Both are rooted in faith, and both have a similar purpose.

These are not new candidates to oppose the incumbent Republican President Donald Trump or to join an already lengthy list of Democratic presidential hopefuls.

Rather, these are movements whose aim is perhaps less lofty but more ambitious: to return civility and constructive dialogue to American politics.

This will be particularly challenging in light of a recent Pew Research Center report finding high percentages of people holding negative views of the opposing party, and a LifeWay Research report finding that few are willing to express public disapproval of “unacceptable words or actions by someone sharing [their] political views.”

Golden Rule 2020: A Call for Dignity and Respect in Politics” was initiated at a May 2019 gathering hosted by The National Institute for Civil Discourse (NICD), which describes itself as “a nonpartisan institute based at the University of Arizona’s School of Social and Behavioral Sciences dedicated to addressing incivility and political dysfunction in American democracy by promoting structural and behavioral change.”

NICD launched in 2017 a “Revive Civility Pledge” as a call to act in ways that change how people engage the political process.

Using the hashtag #ReviveCivility, the initiative was supported by a number of faith groups.

Several of NICD’s faith-based “Revive Civility” partners have joined with several other national faith groups to launch “Golden Rule 2020.”

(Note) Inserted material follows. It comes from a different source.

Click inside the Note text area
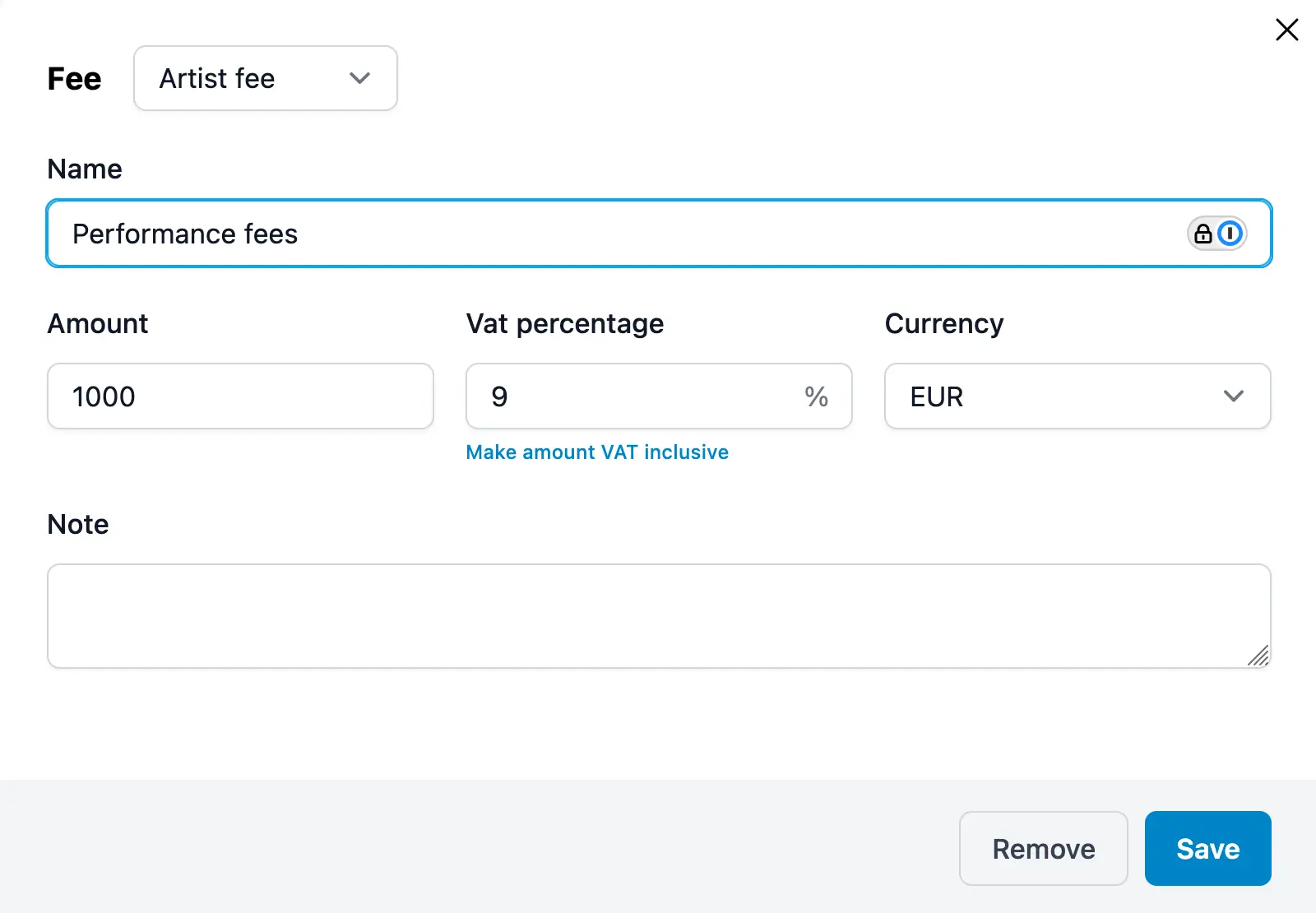Viewport: 1316px width, 913px height. (x=658, y=615)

The initiative encourages participants to “take action to express their concern about the polarization in our country and affirm the need to apply Christian principles to our political discussions” by focusing on the Golden Rule: Treat others as you want to be treated.

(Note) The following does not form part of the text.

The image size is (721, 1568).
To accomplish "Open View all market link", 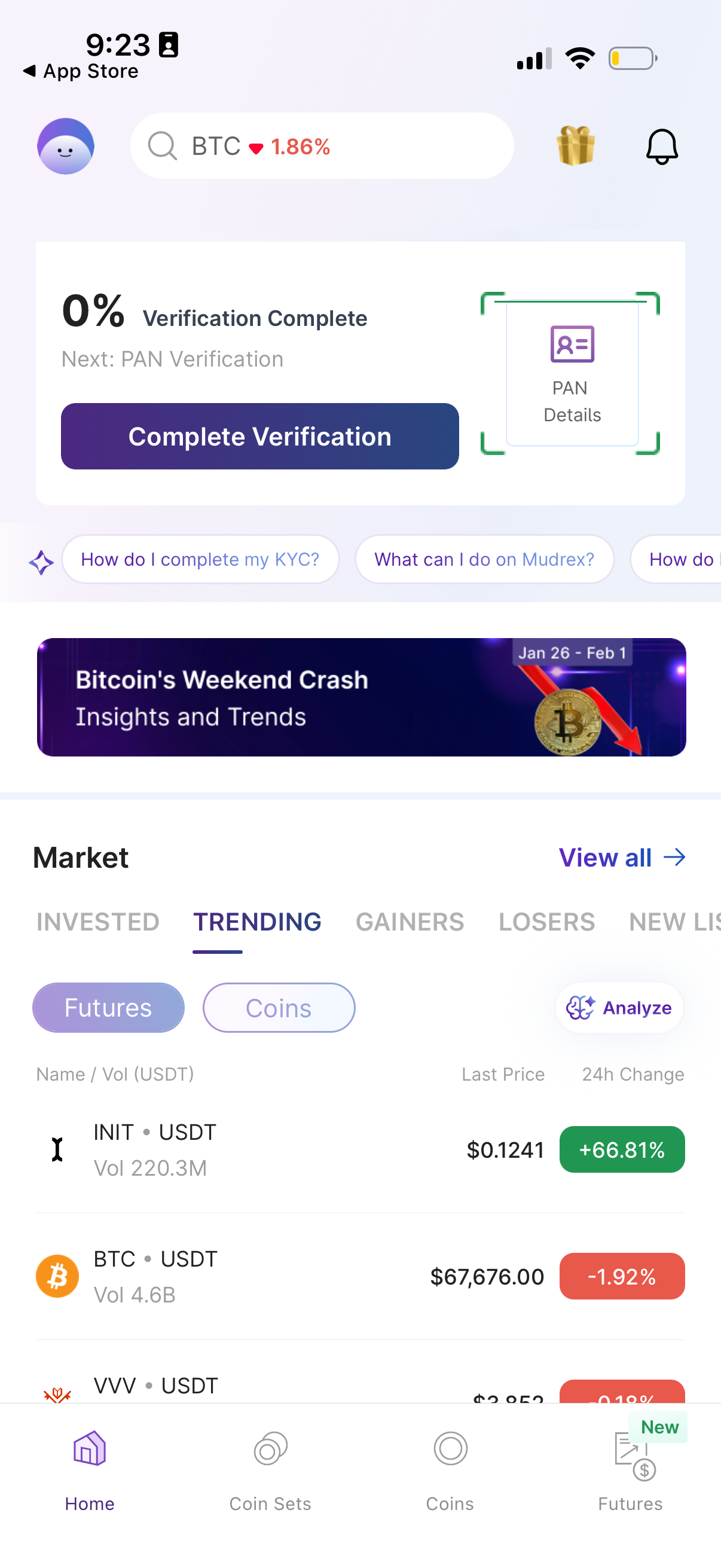I will point(621,857).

While the sponsoring organizations encouraged faith communities to focus on the Golden Rule on Nov. 3, the website says they hope participants “explore ways that they can apply the ‘Golden Rule’ in their political activities between now and the 2020 election.”

A number of resources are provided to help participants, including prayers, liturgies, sermons and Sunday School lessons.

The U.S. Conference of Catholic Bishops (USCCB) also launched a similar campaign yesterday called “Civilize It: Dignity Beyond the Debate,” using the hashtag #CivilizeIt2020.

Framed as an exploration of ways to love one’s neighbors amid a divisive political climate, the USCCB initiative also contains a pledge in which signers commit to strive for civility toward others, clarity in convictions and compassion in encountering those with divergent perspectives.

Resources provided as part of the campaign include prayers and liturgies, reflections on citizenship and creating a culture of encounter, as well as practical tips for embodying the pledge in day-to-day life.

A Catholic News Service report noted that the campaign “is part of a wider campaign known as Golden Rule 2020;” the USCCB’s Department of Justice, Peace and Human Development is one of Golden Rule 2020’s sponsoring organizations.